Faulty learning-related causes: Functional VPI or sound/specific VPI

Faulty learning is not truly a velopharyngeal deficit, but rather represents a unique sound substitution. The terms Functional VPI and Sound/Specific VPI have been used in the literature to label this disorder.

A Functional VPI can be confusing to diagnose because it presents with nasal air escape just as structural and neurologic deficits. The nasal air escape is caused by constricting the velum against the posterior pharyngeal wall while the tongue stops oral air flow. This sound substitution was previously labeled a nasal snort. The physiology of this substitution is now better understood and more appropriately labeled a posterior nasal fricative. It is usually substituted for the sibilant (“s” and “z”) and affricate (“ch” and “dg”) sounds.

  • Since velopharyngeal function is normal, the stop-plosives do not have nasal air escape, and resonance is normal.

> _Problem 1_: In the functional VPI text, condense the paragraph beginning "A Functional VPI can be confusing" while keeping its main facts.
> _Problem 2_: Copy the stretch of the functional VPI text from "Faulty learning is" through "label this disorder.", word for word.
The data after this point comes from an unrelated source.

> _Given material_:
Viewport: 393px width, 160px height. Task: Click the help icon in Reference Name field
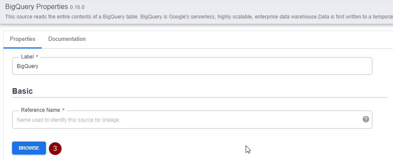pos(366,119)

> _Response box 1_: Functional VPI is hard to diagnose because, like structural and neurologic deficits, it produces nasal air escape. The velum constricts against the posterior pharyngeal wall while the tongue stops oral airflow. This substitution, once called a nasal snort, is now more accurately termed a posterior nasal fricative. It usually replaces the sibilant ("s" and "z") and affricate ("ch" and "dg") sounds.

> _Response box 2_:
Faulty learning is not truly a velopharyngeal deficit, but rather represents a unique sound substitution. The terms Functional VPI and Sound/Specific VPI have been used in the literature to label this disorder.